=== Data excerpts ===
====================

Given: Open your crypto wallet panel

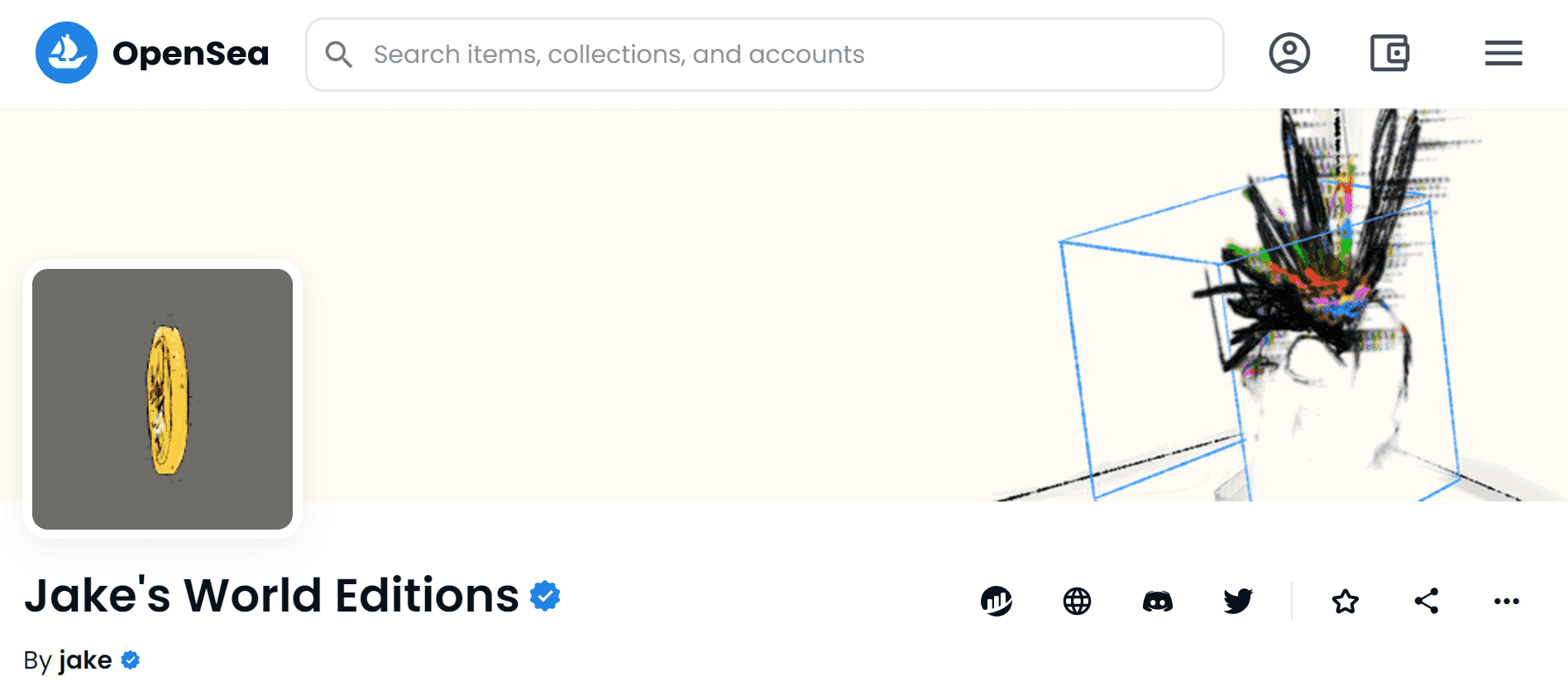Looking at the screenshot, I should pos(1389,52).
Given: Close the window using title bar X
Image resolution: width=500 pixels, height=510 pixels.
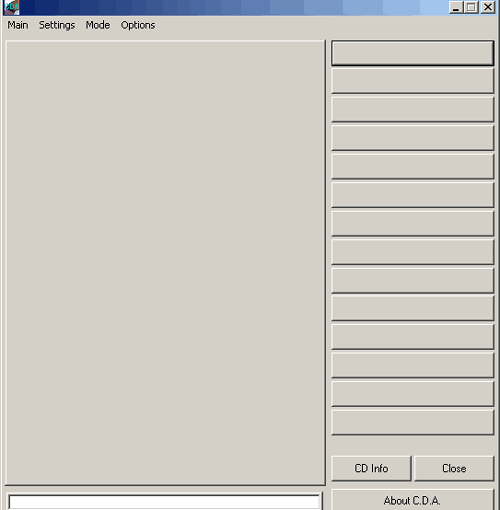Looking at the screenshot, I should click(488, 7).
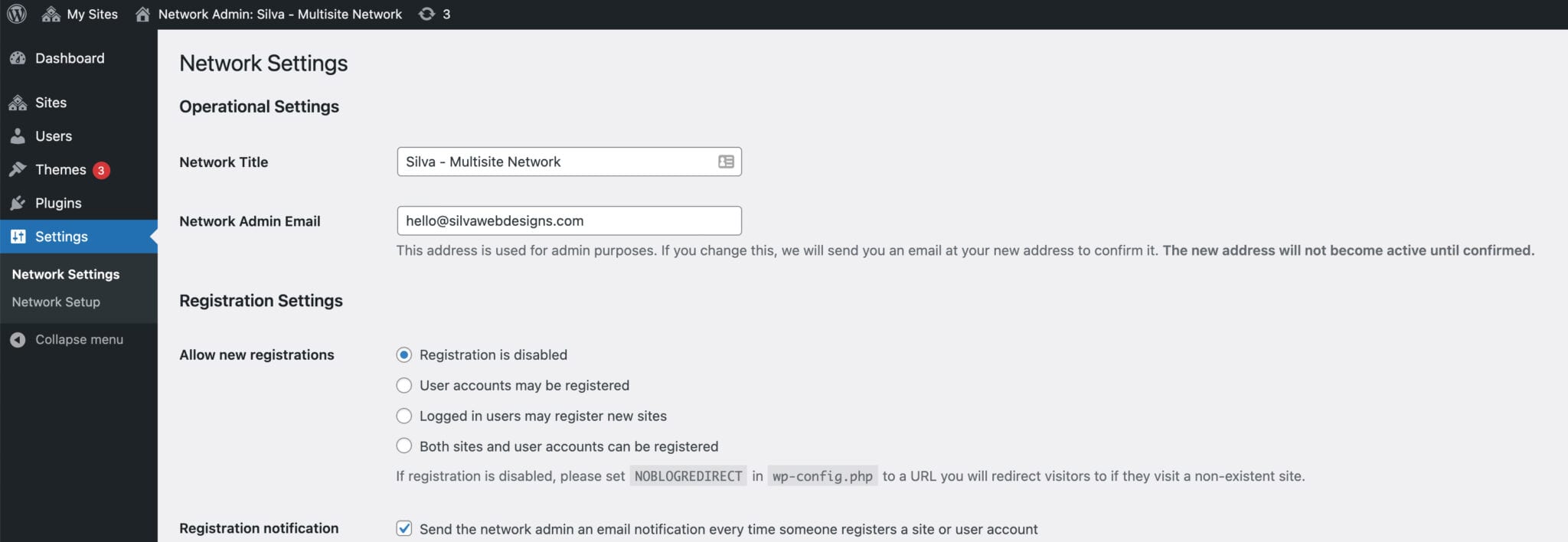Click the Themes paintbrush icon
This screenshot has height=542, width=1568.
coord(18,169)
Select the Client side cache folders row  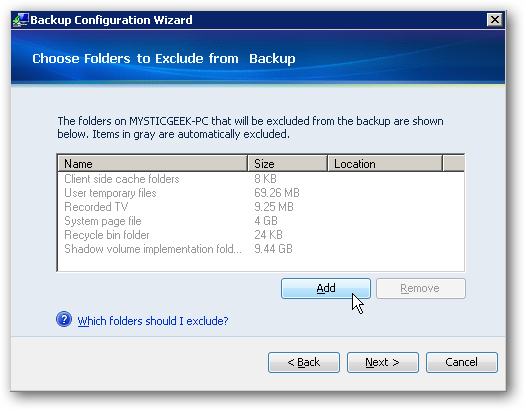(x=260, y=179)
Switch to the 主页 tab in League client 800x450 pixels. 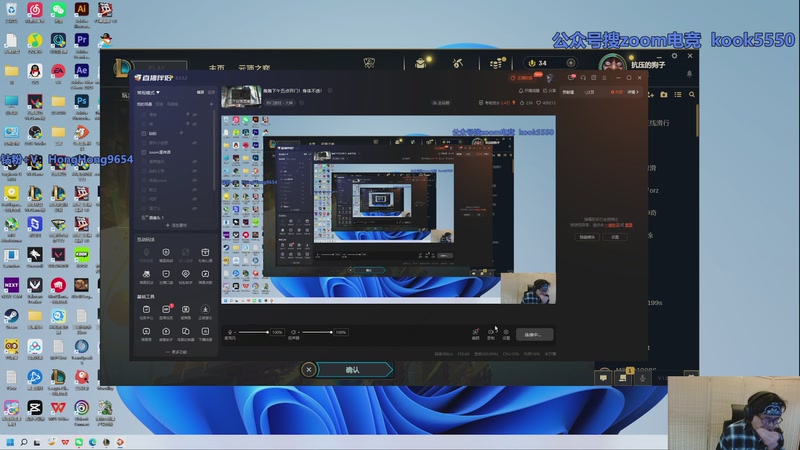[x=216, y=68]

====================

=== What to produce ===
Tally how many lines of the items above contain the string "width", matching case exactly. Give only the number.

=== Expected answer ===
2